December 25, 2000|By KNIGHT RIDDER/TRIBUNE
TOKYO - Like clockwork, the line starts forming shortly before 11 a.m. Salesmen and stockbrokers, construction foremen and women out for lunch queue silently along a whitewashed stone wall a few steps beyond the subway station.
At 11:30 a.m., the first customers set foot inside the rambling old wooden house. They take off their shoes, pass a miniature pool stocked with carp and finally claim a cramped seat at a low table set on straw-matted floors. And they are grateful. After all, by now the line outside hallowed Tamahide restaurant may stretch nearly half a block long.
All for a humble bowl of chicken and egg dumped over rice.
Looking like a medieval farmhouse preserved amid the bustle of Tokyo, Tamahide could pass for a modern theme restaurant. A relic of Japan's ancient history, Tamahide remains the nation's holy repository for "oyako donburi" - "oyakodon" for short, a concoction of runny scrambled egg and boiled chicken served over a bed of rice. It may be the nation's original comfort food, and it remains one of Japan's most popular dishes. "Oyakodon" means "parent and child on rice."
Tamahide's fame is not just that it has served loyal customers for 240 years - 16 years before upstart Americans declared their independence from King George III. Nor is it popular simply because Tamahide's current proprietor, Konosuke Yamada, represents the eighth generation to operate the establishment. (His ancestors were official fowl slaughterers to the imperial family, the family says.)
No, Tamahide's greatest claim to fame is that it didn't just perfect this dish, one of Japan's first fast foods. Tamahide invented oyakodon.
"The taste of Tamahide and of oyakodon has been the same for eight generations," said Yamada, 39, to whom the heavy burden of running a venerable restaurant has passed. "In every generation, we make Tamahide's food in the original way."
And, he adds, "Everybody eats oyakodon," old and young, men and women.
Nearly every one of the 250 customers who troop through this drafty old house for lunch orders the same dish: the chicken and egg "oyakodon setto" or set, though men often go for the jumbo-sized portions of rice.
The dish comes in a red lacquered bowl, steamy and a bit crunchy from the combination of meat from the ordinary chicken as well as the fighting cock. Firm in the middle, sort of runny to the sides, this yellow-and-brown concoction of chicken parts and egg flows easily over a clump of warm sticky Japanese rice.
Yamada, with short-cropped hair and sporting a long, white proprietor's coat, is humbly frank about what brings in the drove of customers at lunchtime six days a week.
"There are four factors making this restaurant so popular, but the most important is that it's cheap," he says.
For a mere 600 yen - about $5.80 - Tamahide serves a large oyakodon bowl, a ceramic mug of chicken broth, pickles and tea. That's about the same price as a Big Mac and fries at the McDonald's around the corner. Prices at Tamahide haven't been raised in 30 years.
The patrons who troop through the family homestead each day obviously appreciate the straw-matted floors, the antique painted screens, the persimmon-colored walls and the miniature bowl of oyakodon freshly prepared each morning for the shrine of Yamada's ancestors, including Toku Yamada, the inventor of oyakodon.
Many patrons say they take comfort from these tiny slivers of old Tokyo. They transport them into a mythical past they can savor only through samurai dramas on television.

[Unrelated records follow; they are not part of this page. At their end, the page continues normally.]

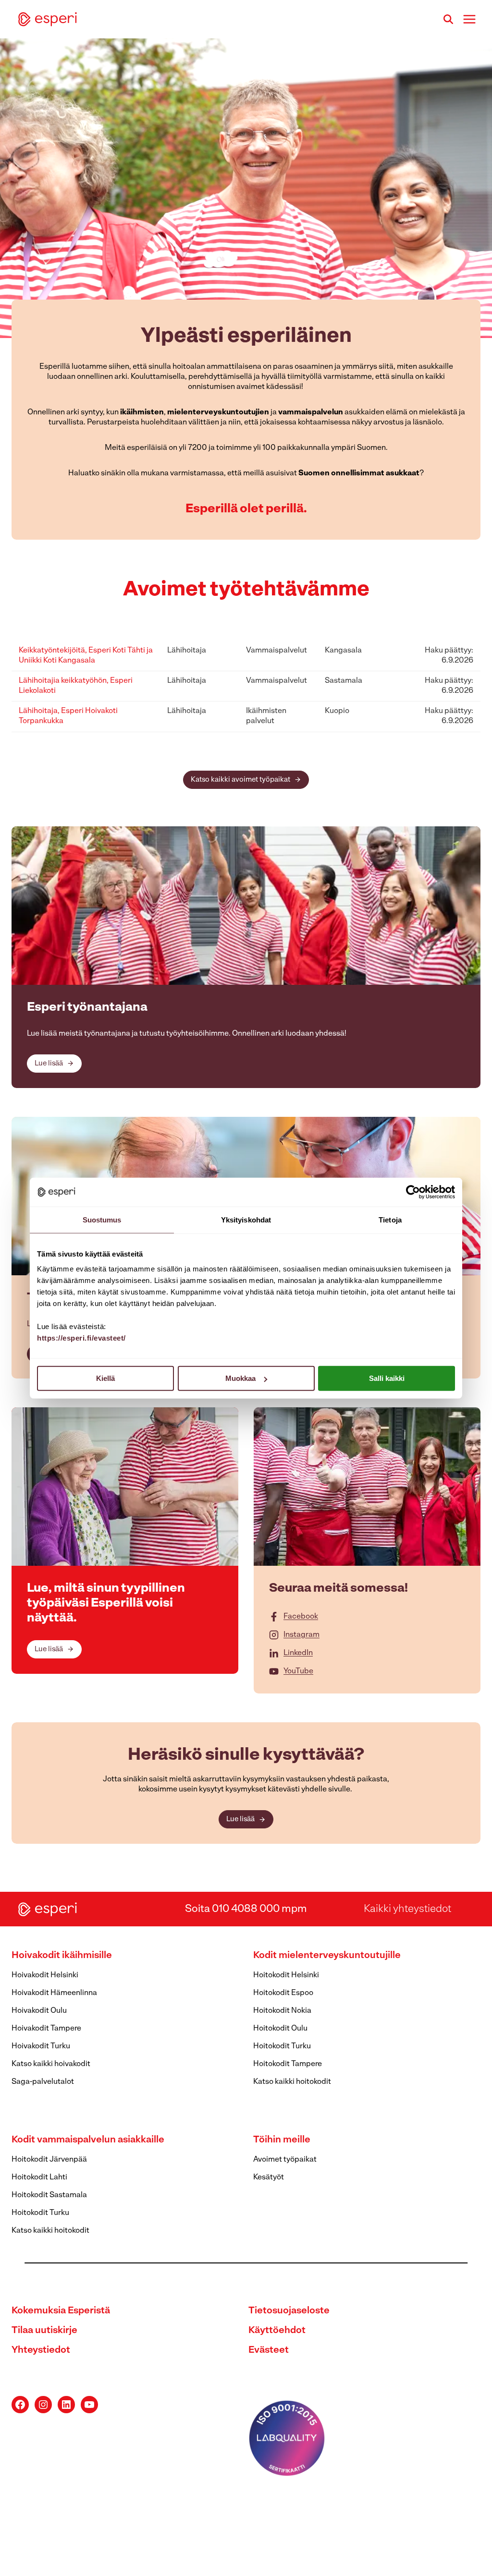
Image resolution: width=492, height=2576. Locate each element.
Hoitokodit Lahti (39, 2177)
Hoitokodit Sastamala (49, 2195)
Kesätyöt (268, 2177)
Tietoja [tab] (390, 1219)
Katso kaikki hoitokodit (292, 2082)
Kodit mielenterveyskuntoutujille (327, 1955)
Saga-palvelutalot (43, 2082)
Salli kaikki (387, 1378)
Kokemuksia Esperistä (61, 2311)
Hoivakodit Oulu (39, 2011)
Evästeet (268, 2350)
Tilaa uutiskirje (44, 2330)
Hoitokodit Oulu (280, 2028)
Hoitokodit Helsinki (286, 1975)
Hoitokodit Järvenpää (49, 2160)
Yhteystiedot (41, 2350)
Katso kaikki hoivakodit (51, 2064)
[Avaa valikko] (469, 19)
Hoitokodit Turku (282, 2046)
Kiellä (105, 1378)
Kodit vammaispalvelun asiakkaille (88, 2140)
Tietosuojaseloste (289, 2311)
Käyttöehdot (277, 2330)
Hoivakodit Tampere (46, 2028)
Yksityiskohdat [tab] (246, 1219)
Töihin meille (281, 2140)
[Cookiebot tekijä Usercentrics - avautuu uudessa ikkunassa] (413, 1192)
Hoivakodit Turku (41, 2046)
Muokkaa (240, 1378)
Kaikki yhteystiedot (407, 1909)
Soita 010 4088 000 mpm (246, 1909)
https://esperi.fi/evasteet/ (81, 1338)
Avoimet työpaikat (285, 2160)
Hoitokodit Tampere (287, 2064)
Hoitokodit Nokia (282, 2011)
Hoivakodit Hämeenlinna (54, 1993)
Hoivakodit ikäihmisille (62, 1955)
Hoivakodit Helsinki (45, 1975)
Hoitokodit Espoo (283, 1993)
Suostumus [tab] (102, 1219)
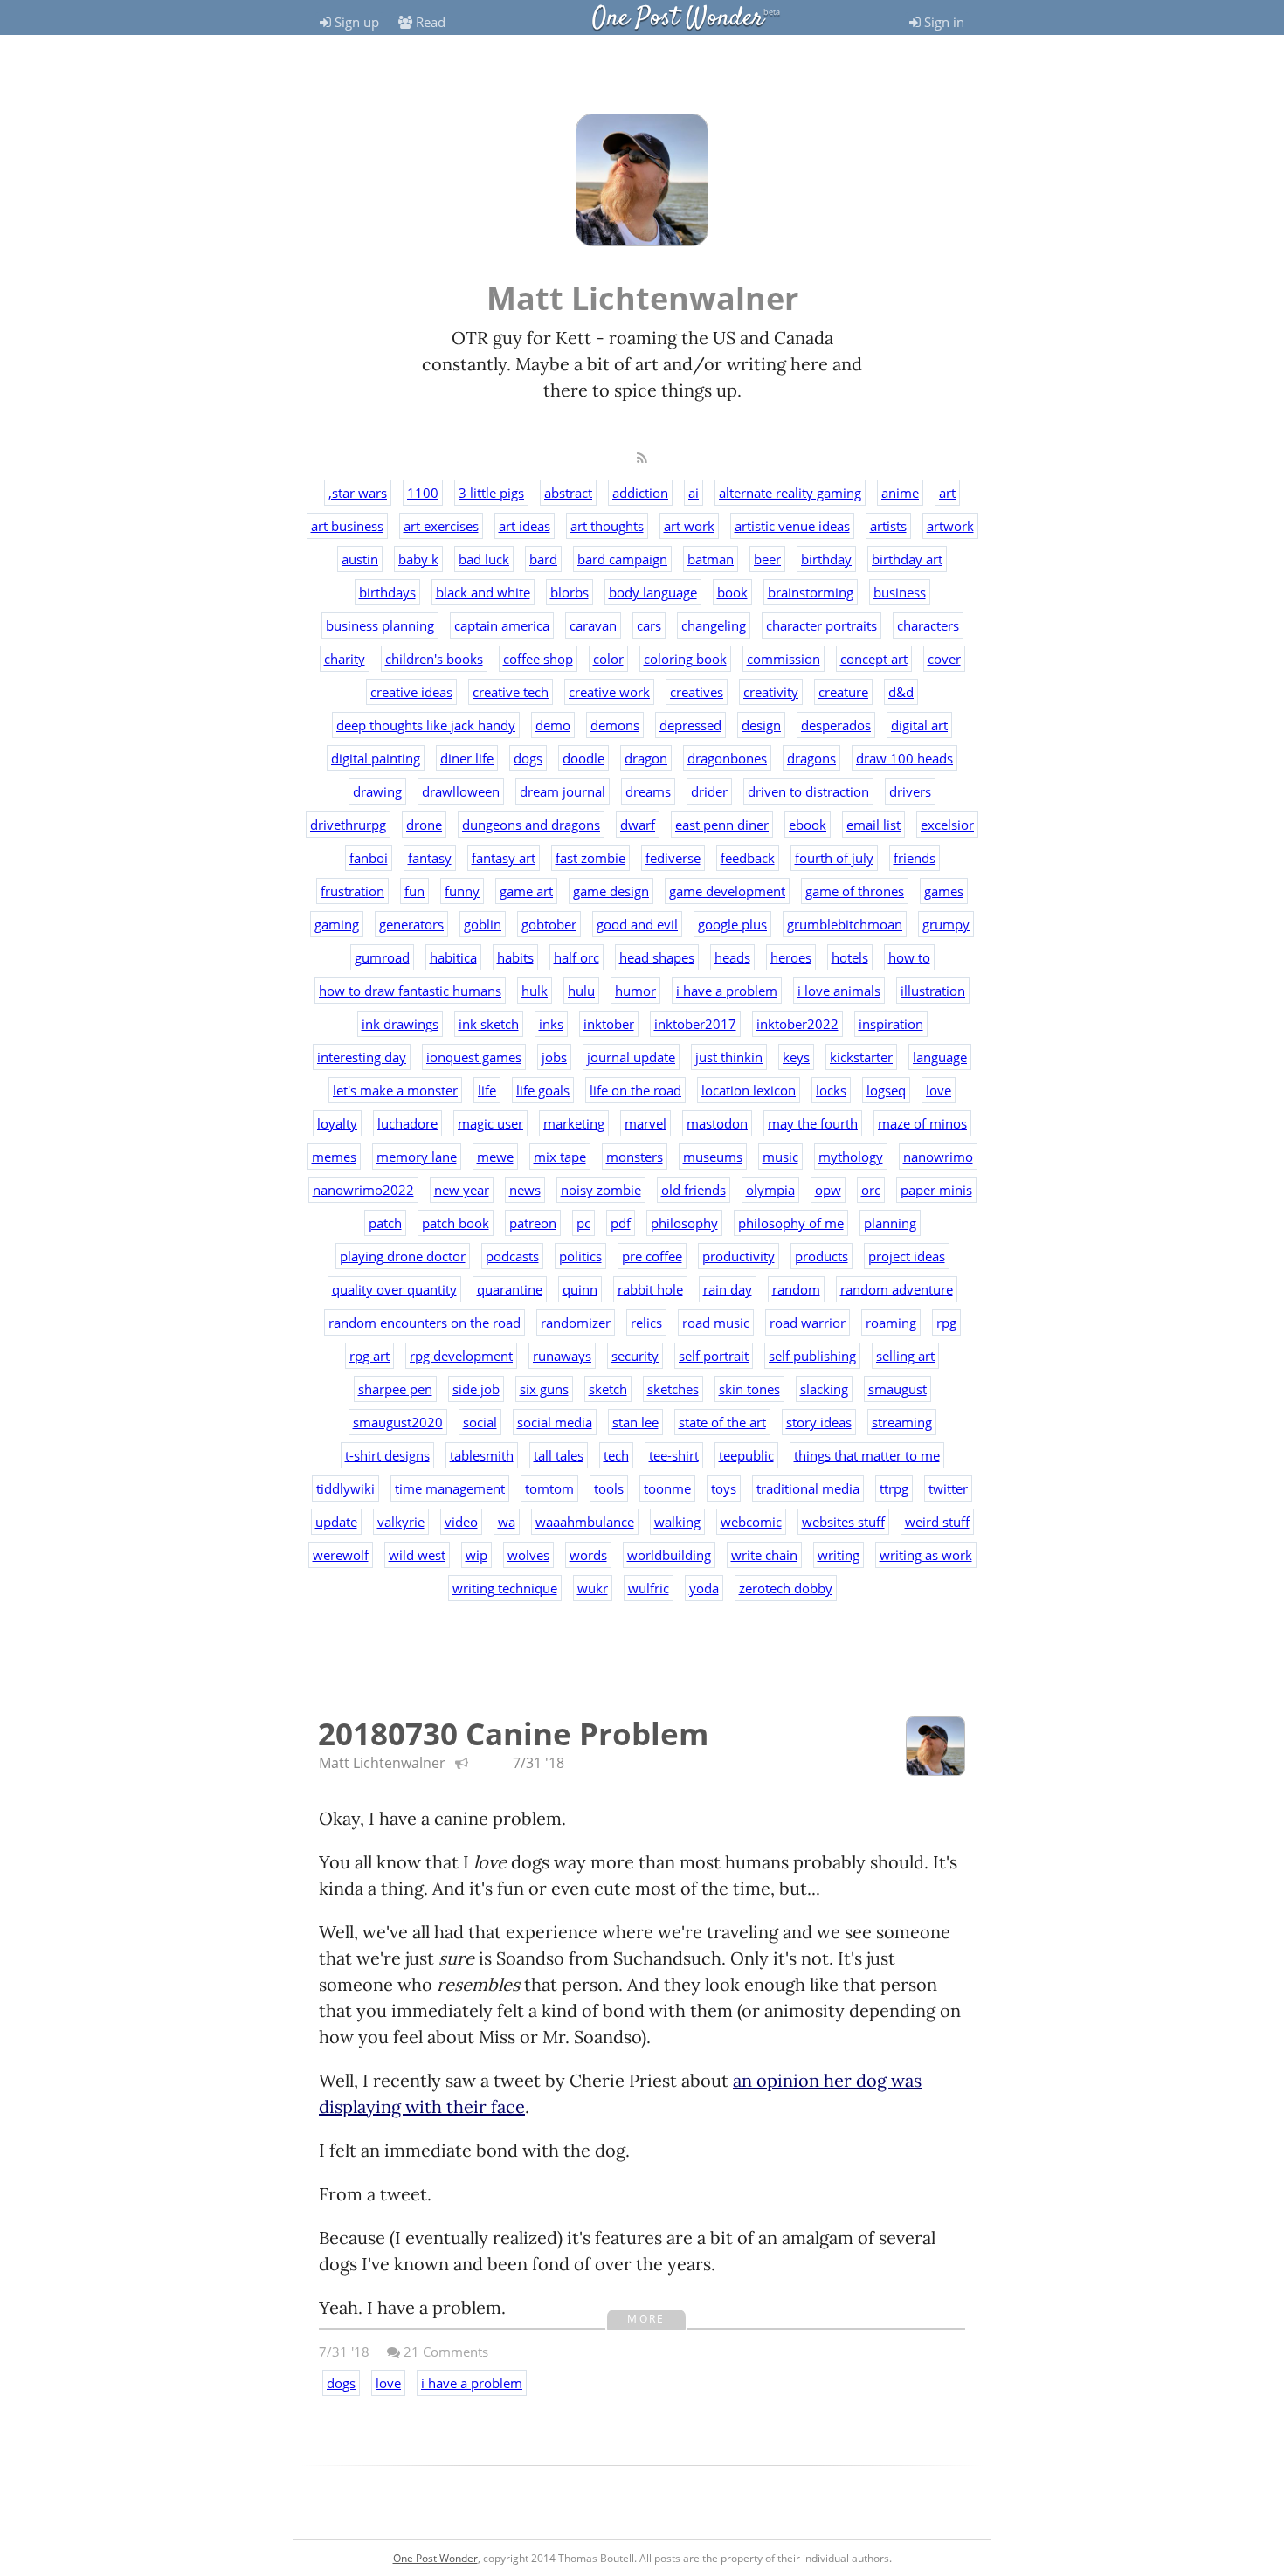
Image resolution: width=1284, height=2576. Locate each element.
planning (890, 1223)
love (938, 1090)
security (635, 1355)
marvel (645, 1123)
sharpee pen (395, 1389)
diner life (467, 758)
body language (653, 592)
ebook (807, 824)
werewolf (341, 1555)
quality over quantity (394, 1289)
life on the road (635, 1090)
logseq (886, 1090)
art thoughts (607, 526)
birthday (826, 559)
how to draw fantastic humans (410, 990)
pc (583, 1223)
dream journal (562, 791)
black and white (483, 592)
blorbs (569, 592)
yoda (704, 1588)
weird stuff (937, 1521)
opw (828, 1189)
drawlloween (461, 791)
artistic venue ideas (792, 526)
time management (450, 1488)
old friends (693, 1189)
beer (767, 559)
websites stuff (843, 1521)
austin (360, 559)
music (780, 1156)
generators (411, 924)
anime (900, 492)
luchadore (407, 1123)
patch (385, 1223)
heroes (790, 957)
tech (616, 1455)
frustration (352, 891)
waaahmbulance (584, 1521)
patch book (455, 1223)
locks (831, 1090)
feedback (748, 858)
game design (611, 891)
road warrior (808, 1322)
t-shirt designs (387, 1455)
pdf (621, 1223)
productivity (738, 1256)
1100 (422, 492)
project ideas (906, 1256)
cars (649, 625)
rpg (946, 1322)
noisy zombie (601, 1189)
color (608, 658)
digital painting (375, 758)
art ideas (524, 526)
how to (909, 957)
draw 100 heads (904, 758)
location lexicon (748, 1090)
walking (677, 1521)
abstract (568, 492)
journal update (631, 1057)
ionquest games (473, 1057)
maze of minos (922, 1123)
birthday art (907, 559)
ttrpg (894, 1488)
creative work (609, 692)
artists (888, 526)
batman (710, 559)
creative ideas (411, 692)
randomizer (576, 1322)
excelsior (947, 824)
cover (944, 658)
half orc (576, 957)
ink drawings (400, 1023)
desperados (836, 725)
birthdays (387, 592)
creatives (696, 692)
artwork (950, 526)
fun (414, 891)
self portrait (714, 1355)
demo (552, 725)
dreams (648, 791)
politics (580, 1256)
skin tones (749, 1389)
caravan (593, 625)
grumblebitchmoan (844, 924)
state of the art (722, 1422)
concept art (874, 658)
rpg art (369, 1355)
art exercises (441, 526)
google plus (732, 924)
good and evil (637, 924)
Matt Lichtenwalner (382, 1762)
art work (689, 526)
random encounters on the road (424, 1322)
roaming (891, 1322)
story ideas (819, 1422)
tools (609, 1488)
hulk (534, 990)
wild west (417, 1555)
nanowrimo (938, 1156)
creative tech (511, 692)
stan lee (635, 1422)
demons (614, 725)
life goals (543, 1090)
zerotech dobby (785, 1588)
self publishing (812, 1355)
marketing (573, 1123)
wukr (592, 1588)
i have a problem (726, 990)
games (943, 891)
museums (712, 1156)
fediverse (673, 858)
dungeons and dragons (531, 824)
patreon (532, 1223)
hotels (850, 957)
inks (551, 1023)
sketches (673, 1389)
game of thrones (854, 891)
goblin (482, 924)
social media (554, 1422)
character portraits (821, 625)
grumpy (946, 924)
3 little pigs (491, 492)
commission (783, 658)
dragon (646, 758)
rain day (727, 1289)
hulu (581, 990)
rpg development (461, 1355)
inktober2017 (695, 1023)
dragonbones (727, 758)
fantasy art (503, 858)
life (487, 1090)
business (899, 592)
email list (873, 824)
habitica (453, 957)
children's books (434, 658)
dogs (528, 758)
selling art (905, 1355)
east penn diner (722, 824)
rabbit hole (650, 1289)
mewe (495, 1156)
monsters (634, 1156)
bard (543, 559)
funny (462, 891)
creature (843, 692)
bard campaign (622, 559)
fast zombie (590, 858)
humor (635, 990)
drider (709, 791)
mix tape (560, 1156)
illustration (933, 990)
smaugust (897, 1389)
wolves (528, 1555)
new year (461, 1189)
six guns (544, 1389)
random (796, 1289)
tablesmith (482, 1455)
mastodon (717, 1123)
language (940, 1057)
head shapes (656, 957)
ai (693, 492)
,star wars (357, 492)
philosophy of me (791, 1223)
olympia (770, 1189)
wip (476, 1555)
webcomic (751, 1521)
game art (526, 891)
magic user (490, 1123)
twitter (948, 1488)
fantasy (430, 858)
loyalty (337, 1123)
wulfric (648, 1588)
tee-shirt (674, 1455)
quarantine (509, 1289)
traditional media (807, 1488)
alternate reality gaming (790, 492)
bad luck (484, 559)
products (821, 1256)
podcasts (512, 1256)
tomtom (549, 1488)
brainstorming (810, 592)
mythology (850, 1156)
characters (928, 625)
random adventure (896, 1289)
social (480, 1422)
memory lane (416, 1156)
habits (515, 957)
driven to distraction (808, 791)
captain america (501, 625)
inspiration (891, 1023)
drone (424, 824)
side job (476, 1389)
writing (838, 1555)
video (461, 1521)
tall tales (558, 1455)
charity (344, 658)
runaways (562, 1355)
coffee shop (538, 658)
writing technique (504, 1588)
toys (723, 1488)
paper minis (936, 1189)
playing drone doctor (403, 1256)
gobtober (548, 924)
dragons (811, 758)
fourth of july (834, 858)
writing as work (926, 1555)
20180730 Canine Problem (513, 1733)
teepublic (746, 1455)
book (732, 592)
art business (347, 526)
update (336, 1521)
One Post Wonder (677, 19)
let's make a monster (395, 1090)
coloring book (685, 658)
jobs (554, 1057)
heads (732, 957)
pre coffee (652, 1256)
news (525, 1189)
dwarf (637, 824)
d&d (901, 692)
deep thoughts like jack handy (425, 725)
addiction (640, 492)
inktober (608, 1023)
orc (870, 1189)
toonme (667, 1488)
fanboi (368, 858)
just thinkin (729, 1057)
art (947, 492)
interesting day (361, 1057)
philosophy (684, 1223)
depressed (690, 725)
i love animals (838, 990)
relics (646, 1322)
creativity (770, 692)
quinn (580, 1289)
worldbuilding (669, 1555)
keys (796, 1057)
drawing (377, 791)
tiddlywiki (345, 1488)
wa (506, 1521)
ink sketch (489, 1023)
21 (444, 2351)
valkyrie (401, 1521)
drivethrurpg (348, 824)
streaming (902, 1422)
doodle (583, 758)
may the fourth (813, 1123)
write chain (764, 1555)
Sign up (355, 22)
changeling (713, 625)
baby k (418, 559)
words (588, 1555)
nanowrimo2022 (363, 1189)
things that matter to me (867, 1455)
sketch (608, 1389)
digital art (919, 725)
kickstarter (861, 1057)
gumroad (382, 957)
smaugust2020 (398, 1422)
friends (914, 858)
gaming (336, 924)
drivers (910, 791)
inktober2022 (797, 1023)
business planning (380, 625)
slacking (824, 1389)
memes (334, 1156)
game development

"It makes you very nostalgic to walk into a place like this," said Naohiro Yanagisawa, a designer of office spaces who brought four of his office colleagues to lunch, though the wait will be nearly an hour. "You walk into a restaurant like this, and you can smell the past."
"It's the atmosphere that makes people come back," said Hiroaki Oikawa, an acupuncture therapist who traveled an hour by train with his wife to stand in a 45-minute lunch line. But he admits, "The price is very appealing, too."
Customers also are drawn by the neighborhood, Ningyocho, literally "doll town."
Here, traditional crafts still blossom, even though the district of squat concrete three-story warehouses and drab, pencil-thin office towers is less than two miles from Ginza, modern Tokyo's Fifth Avenue.
During the New Year's shopping season, customers make Tamahide their lunch stop on a daylong excursion as they visit artisans who handcraft kimono, roast tea or make incense. Another nearby family shop, Hamaya, has a brisk business selling golden-colored sweet soybeans, or "mame," in beautifully wrapped boxes, but only to customers who reserve ahead of time, much like a Kyoto geisha house. Customers who walk in without reservations are usually turned away.
Like Tamahide, Hamaya doesn't sell to department stores or by mail order, or even operate a second shop. The recipient of the sweet beans is expected to recognize and appreciate the great difficulty the givers went through.